-- Problem statement --
Your task is to repeat the entries underneath exactly, minus the pictures.

===== Data extracts

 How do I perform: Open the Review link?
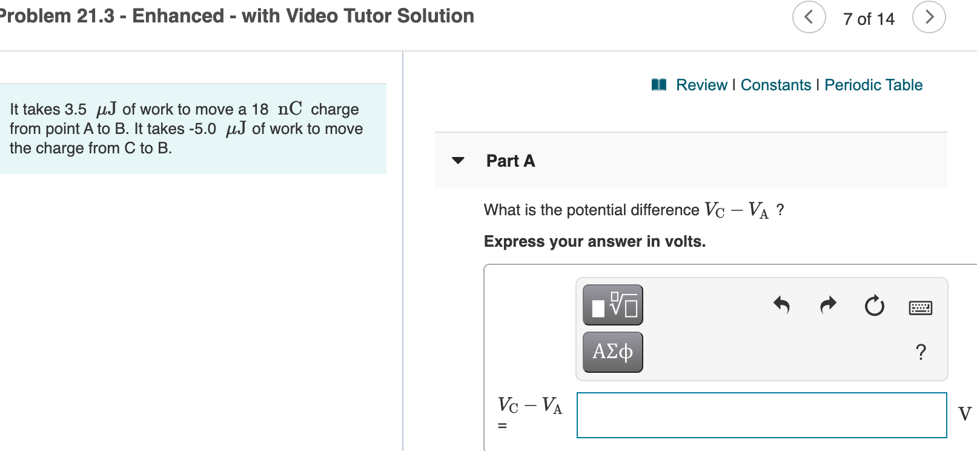(x=701, y=85)
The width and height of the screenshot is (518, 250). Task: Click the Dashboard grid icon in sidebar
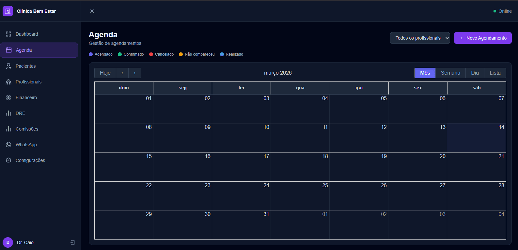[8, 34]
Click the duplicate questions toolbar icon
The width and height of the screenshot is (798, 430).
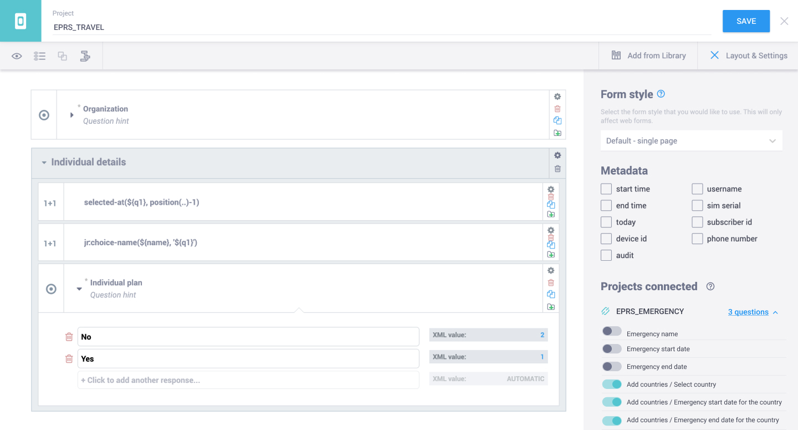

==========

-- Solved exercise --
 How do I perform: Open the Review link?
(x=701, y=85)
The width and height of the screenshot is (518, 250). Task: Click the Dashboard grid icon in sidebar
[8, 34]
Click the duplicate questions toolbar icon
The width and height of the screenshot is (798, 430).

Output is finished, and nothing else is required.